Reproducibility in Computational Science with Victoria Stodden (UIUC)
Reproducibility is Not a Crisis. Now What? Next Steps for Advancing Computational and Data-enabled Science
“There is no crisis, but also no time for complacency” said the chair of the National Academies of Sciences, Engineering, and Medicine (NASEM) committee on “Reproducibility and Replicability in Science” in May 2019 (https://vimeo.com/335923468). Questions regarding reproducibility have arisen regarding the transparency of computational methods and discovery, in part due to the leveraging of data and compute resources for scientific and engineering advancements, now pervasive in a staggeringly broad range of academic disciplines and activities. In this talk, I present the reproducibility definitions that emerged in our NASEM committee deliberations and discuss an abstract framework for conceptualizing and advancing data science as a discipline, called the Lifecycle of Data Science (forthcoming in CACM). This framework integrates the disparate components of data-enabled discovery, from hardware provisioning to applications to dissemination standards for verification and re-use to ethics, and thereby brings into contextual focus salient issues such as computational reproducibility, standards and policy, and curricular development. I then present the “Knowledge Integrator,” an effort to conceptualize and enable the dissemination of reproducible research results based on the Lifecycle of Data Science and community engagement.

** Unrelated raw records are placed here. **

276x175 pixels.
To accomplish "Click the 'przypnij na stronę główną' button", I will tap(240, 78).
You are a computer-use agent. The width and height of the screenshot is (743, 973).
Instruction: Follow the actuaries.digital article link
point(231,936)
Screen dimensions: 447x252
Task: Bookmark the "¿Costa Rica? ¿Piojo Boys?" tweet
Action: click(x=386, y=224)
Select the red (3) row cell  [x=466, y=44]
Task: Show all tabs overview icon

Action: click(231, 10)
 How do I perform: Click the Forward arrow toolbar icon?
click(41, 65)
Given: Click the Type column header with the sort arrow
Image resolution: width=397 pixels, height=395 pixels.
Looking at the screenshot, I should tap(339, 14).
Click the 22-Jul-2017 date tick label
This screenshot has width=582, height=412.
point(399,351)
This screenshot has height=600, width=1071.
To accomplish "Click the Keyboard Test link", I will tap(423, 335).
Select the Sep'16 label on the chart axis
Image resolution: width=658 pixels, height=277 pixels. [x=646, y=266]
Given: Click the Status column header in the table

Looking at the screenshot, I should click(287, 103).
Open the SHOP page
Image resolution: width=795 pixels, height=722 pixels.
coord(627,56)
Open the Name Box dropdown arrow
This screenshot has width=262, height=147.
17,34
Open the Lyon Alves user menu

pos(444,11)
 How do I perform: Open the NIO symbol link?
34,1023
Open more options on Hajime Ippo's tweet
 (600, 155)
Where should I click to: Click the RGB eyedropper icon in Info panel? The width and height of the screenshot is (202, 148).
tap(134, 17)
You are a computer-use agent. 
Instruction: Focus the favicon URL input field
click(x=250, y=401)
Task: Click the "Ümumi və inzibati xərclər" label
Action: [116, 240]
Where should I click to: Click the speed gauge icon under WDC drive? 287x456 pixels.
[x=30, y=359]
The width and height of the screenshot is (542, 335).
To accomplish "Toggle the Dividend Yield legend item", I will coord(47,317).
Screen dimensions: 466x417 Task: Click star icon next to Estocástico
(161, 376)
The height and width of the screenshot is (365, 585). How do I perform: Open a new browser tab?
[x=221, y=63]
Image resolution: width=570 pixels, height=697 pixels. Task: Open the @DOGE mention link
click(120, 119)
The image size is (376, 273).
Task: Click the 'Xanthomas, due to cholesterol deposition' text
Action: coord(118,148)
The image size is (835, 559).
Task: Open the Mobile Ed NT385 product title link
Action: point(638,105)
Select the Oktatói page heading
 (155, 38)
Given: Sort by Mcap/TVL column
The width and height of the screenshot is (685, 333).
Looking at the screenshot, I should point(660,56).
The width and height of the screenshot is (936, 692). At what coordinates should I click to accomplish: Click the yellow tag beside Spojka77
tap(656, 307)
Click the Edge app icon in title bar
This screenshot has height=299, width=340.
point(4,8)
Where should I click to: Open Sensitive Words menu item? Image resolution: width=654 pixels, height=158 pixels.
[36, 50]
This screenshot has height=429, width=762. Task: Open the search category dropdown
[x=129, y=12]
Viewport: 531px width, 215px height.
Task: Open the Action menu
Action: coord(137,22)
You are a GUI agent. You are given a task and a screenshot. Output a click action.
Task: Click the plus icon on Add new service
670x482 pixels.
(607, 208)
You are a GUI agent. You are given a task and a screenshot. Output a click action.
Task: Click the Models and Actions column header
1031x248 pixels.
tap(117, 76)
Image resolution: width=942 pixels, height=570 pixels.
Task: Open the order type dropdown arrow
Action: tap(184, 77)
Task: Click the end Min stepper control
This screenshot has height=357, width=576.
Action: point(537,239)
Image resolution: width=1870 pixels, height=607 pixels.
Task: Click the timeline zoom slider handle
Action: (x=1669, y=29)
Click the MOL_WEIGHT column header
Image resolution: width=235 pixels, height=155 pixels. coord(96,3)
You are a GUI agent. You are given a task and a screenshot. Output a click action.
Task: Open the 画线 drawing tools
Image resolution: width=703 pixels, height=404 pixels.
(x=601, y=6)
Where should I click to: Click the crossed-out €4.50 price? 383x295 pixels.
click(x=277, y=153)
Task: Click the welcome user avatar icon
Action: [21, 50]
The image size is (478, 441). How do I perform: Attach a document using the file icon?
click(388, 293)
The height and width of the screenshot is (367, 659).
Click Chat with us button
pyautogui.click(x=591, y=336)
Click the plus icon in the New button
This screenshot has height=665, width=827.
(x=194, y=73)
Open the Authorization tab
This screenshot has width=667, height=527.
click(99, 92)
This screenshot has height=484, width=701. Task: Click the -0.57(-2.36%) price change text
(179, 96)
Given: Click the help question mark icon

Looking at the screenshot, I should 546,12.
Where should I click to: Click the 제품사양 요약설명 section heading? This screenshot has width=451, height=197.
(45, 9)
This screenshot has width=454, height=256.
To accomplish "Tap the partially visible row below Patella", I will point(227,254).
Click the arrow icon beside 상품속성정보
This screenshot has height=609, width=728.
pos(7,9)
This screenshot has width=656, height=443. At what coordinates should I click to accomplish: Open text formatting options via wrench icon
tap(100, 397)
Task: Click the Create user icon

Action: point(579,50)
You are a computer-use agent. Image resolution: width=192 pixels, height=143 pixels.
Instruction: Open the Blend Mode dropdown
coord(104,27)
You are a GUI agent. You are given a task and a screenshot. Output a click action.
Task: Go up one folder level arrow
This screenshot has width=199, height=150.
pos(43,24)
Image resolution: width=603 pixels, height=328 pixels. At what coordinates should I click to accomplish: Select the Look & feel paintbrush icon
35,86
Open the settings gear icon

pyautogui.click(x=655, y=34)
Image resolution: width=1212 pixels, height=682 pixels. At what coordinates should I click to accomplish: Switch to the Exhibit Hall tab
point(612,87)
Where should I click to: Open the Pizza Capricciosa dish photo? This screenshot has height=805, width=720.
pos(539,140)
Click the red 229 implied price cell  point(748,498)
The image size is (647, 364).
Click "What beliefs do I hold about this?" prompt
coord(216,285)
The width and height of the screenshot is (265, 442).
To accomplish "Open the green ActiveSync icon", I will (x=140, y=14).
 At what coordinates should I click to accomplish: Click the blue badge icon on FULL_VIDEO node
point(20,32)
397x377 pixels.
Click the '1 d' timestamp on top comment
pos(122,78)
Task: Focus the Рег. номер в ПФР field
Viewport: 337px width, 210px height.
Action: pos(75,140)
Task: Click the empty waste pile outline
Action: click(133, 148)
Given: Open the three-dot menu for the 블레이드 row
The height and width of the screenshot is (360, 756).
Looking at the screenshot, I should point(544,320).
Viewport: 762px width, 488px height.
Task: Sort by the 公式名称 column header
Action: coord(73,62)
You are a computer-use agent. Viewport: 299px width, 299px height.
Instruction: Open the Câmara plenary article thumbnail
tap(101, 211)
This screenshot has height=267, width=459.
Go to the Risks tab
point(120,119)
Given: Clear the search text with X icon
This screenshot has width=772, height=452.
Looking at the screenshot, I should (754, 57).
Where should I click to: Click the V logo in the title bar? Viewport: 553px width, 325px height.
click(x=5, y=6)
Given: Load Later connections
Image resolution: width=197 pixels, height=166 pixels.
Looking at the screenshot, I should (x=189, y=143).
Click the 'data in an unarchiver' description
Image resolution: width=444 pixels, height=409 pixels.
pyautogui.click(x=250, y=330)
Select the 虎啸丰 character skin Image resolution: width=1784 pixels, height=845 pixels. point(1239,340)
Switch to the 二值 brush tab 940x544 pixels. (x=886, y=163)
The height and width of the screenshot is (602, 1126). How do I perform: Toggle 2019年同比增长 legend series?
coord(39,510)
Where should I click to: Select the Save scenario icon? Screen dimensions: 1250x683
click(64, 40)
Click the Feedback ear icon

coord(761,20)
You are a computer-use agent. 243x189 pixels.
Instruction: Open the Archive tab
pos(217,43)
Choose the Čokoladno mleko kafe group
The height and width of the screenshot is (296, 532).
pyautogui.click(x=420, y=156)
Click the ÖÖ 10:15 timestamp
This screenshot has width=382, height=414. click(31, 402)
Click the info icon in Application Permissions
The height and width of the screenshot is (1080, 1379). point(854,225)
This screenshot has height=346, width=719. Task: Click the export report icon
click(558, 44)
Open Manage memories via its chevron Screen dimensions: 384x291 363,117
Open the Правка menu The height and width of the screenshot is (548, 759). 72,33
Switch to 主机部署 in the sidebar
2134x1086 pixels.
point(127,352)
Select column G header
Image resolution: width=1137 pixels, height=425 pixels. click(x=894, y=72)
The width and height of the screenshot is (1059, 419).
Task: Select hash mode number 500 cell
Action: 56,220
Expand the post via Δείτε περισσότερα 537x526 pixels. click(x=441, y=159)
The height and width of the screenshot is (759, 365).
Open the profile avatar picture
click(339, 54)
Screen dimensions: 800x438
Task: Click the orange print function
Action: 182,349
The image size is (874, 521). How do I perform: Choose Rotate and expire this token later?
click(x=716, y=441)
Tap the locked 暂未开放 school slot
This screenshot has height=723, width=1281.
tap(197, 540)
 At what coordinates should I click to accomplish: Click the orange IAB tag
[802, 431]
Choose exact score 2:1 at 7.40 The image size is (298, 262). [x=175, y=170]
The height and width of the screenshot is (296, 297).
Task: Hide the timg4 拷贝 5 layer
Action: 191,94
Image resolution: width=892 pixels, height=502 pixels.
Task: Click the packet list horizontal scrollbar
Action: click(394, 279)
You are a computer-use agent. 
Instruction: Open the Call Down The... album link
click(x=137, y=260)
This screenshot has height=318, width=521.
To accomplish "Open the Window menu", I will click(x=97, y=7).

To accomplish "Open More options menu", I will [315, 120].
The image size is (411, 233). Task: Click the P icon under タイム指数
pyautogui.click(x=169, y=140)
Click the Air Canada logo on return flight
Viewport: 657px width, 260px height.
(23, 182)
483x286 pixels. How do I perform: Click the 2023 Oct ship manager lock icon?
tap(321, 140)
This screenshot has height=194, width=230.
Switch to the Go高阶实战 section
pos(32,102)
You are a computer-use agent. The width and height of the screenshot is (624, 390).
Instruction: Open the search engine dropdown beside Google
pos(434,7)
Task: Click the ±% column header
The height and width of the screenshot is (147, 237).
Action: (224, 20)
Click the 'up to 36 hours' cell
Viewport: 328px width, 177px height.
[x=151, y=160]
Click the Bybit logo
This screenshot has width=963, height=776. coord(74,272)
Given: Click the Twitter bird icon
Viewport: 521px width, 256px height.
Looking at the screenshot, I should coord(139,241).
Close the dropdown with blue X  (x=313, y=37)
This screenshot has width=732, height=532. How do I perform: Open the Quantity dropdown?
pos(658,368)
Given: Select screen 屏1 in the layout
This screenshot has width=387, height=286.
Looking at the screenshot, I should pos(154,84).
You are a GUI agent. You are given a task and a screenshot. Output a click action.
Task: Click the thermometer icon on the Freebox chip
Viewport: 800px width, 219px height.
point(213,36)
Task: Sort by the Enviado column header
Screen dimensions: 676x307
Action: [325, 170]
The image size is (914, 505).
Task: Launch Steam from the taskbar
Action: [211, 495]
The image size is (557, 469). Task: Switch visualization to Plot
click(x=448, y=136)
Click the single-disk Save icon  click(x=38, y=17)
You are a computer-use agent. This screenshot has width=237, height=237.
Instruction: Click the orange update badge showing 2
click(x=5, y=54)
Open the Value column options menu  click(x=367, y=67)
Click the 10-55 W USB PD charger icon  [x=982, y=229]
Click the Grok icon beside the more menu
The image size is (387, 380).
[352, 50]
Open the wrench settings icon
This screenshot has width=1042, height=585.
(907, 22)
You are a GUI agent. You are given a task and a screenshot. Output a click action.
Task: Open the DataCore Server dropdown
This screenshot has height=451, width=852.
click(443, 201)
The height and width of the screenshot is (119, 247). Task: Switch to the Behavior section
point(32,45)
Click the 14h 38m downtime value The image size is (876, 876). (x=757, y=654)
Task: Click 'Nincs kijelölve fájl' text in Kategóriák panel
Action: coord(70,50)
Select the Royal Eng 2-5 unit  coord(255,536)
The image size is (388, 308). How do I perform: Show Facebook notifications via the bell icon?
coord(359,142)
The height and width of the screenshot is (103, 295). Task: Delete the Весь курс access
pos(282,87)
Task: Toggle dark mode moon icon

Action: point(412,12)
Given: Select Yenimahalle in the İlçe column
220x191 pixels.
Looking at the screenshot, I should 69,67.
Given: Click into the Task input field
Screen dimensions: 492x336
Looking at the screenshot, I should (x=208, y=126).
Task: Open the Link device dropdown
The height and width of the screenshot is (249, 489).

Victoria Stodden joined the School of Information Sciences as an associate professor in Fall 2014. She is a leading figure in the area of reproducibility in computational science, exploring how can we better ensure the reliability and usefulness of scientific results in the face of increasingly sophisticated computational approaches to research. Her work addresses a wide range of topics, including standards of openness for data and code sharing, legal and policy barriers to disseminating reproducible research, robustness in replicated findings, cyberinfrastructure to enable reproducibility, and scientific publishing practices. Stodden co-chairs the NSF Advisory Committee for CyberInfrastructure and is a member of the NSF Directorate for Computer and Information Science and Engineering (CISE) Advisory Committee. She also serves on the National Academies Committee on Responsible Science: Ensuring the Integrity of the Research Process.
Previously an assistant professor of statistics at Columbia University, Stodden taught courses in data science, reproducible research, and statistical theory and was affiliated with the Institute for Data Sciences and Engineering. She co-edited two books released in 2014—Privacy, Big Data, and the Public Good: Frameworks for Engagement published by Cambridge University Press and Implementing Reproducible Research published by Taylor & Francis. Stodden earned both her PhD in statistics and her law degree from Stanford University. She also holds a master’s degree in economics from the University of British Columbia and a bachelor’s degree in economics from the University of Ottawa.